How Can These Ideas Be Used on the Test?
Solving a correlation/causation question typically comes down to evaluating the various possible explanations for a given correlation and applying the above analysis. These questions often establish correlation and proceed to conclude that causation is present. Answer choices that don’t speak to any of the five possible explanations of correlation should generally be eliminated or ignored.
If the question calls for strengthening the inference of causation, a correct answer could be one that uses the above techniques to rule out other possible explanations of the correlation. Alternatively, a premise that showed that the inferred causation was in time order would also strengthen the conclusion and be a right answer.
If the question instead calls for weakening the conclusion, an answer that provides or supports another plausible explanation for the correlation would be correct, as would an answer demonstrating that the inferred causal relationship is out of time order.
In short, look through the answer choices, ignoring anything other than the above-listed explanations of correlation, and find one (the right answer) that applies one of those explanations to either strengthen or weaken the inference of causation (as appropriate). It is useful to have an idea in mind before turning to the answer choices, but be aware that there is generally more than one way to strengthen or weaken an inference of causation.

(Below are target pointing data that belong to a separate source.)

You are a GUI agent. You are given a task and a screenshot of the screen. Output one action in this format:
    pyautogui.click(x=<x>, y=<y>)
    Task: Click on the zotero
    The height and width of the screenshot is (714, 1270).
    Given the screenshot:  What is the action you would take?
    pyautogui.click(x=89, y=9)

Want to See an LSAT Example?
Sure! Thanks for asking!
Okay, let’s look at LSAT PrepTest 30, Section 4, Question 17 (Next 10 LSAT, page 74).

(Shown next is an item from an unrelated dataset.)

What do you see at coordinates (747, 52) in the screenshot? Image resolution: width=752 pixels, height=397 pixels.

This is a weaken question about correlation and causation. The first sentence is a premise, and it establishes a correlation between heavy coffee drinking and heart disease. Notably, it also explicitly rules out smoking and age as possible third factor explanations. The test-taker should make a mental note at this point to the effect that any answer choice discussing smoking or age is almost certainly wrong – and such an answer choice is highly likely to appear, since the question-writer went to the trouble of mentioning the correction for these two factors. The last sentence, while not exactly a conclusion, states an inference of causation; surely the researchers limited their coffee drinking because they thought that excessive coffee drinking was a cause of heart disease. The question stem makes this inference of causation more explicit (note the use of the word “result” toward the end) and establishes the question type as “weaken.”
Before turning to the answer choices, let’s speculate a bit about what we might be looking for.

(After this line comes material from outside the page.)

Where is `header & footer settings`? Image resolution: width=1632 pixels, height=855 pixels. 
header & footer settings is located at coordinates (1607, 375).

To weaken the correlation-to-causation inference of the argument, we could establish that causation is impossible based on incorrect time order. That is, we could show that heart disease precedes, rather than follows, coffee drinking. This explanation would certainly work, if present in an answer choice, but it seems unlikely that we’ll find an answer along these lines given what we know about heart disease and coffee consumption (i.e. in real life, coffee-drinking usually happens first).
A correct answer could also offer an alternative explanation for the coffee-heart disease correlation. The options are reverse causation (heart disease causes excessive coffee drinking), third cause (something else causes both heart disease and excessive coffee drinking — but remember, we can’t use smoking or age!), a combination of the above, or coincidence. Reverse causation seems unlikely, both because of time order and on the basis of common sense. If an answer choice provided reverse causation, it would be correct, but such an answer choice will probably not be forthcoming. Third cause is very possible. What factors other than age and smoking could influence both coffee drinking and heart disease? A combination of the above won’t show up often at all, but if it does the analysis is just a combination of the analysis above. Finally, coincidence can be ruled out here; the question noted researchers and implied the presence of a study, and such a study can be assumed to provide enough trials to make coincidence implausible.
Given this analysis, we might expect the correct answer to feature an alternative cause of coffee drinking and heart disease – but one other than smoking or age.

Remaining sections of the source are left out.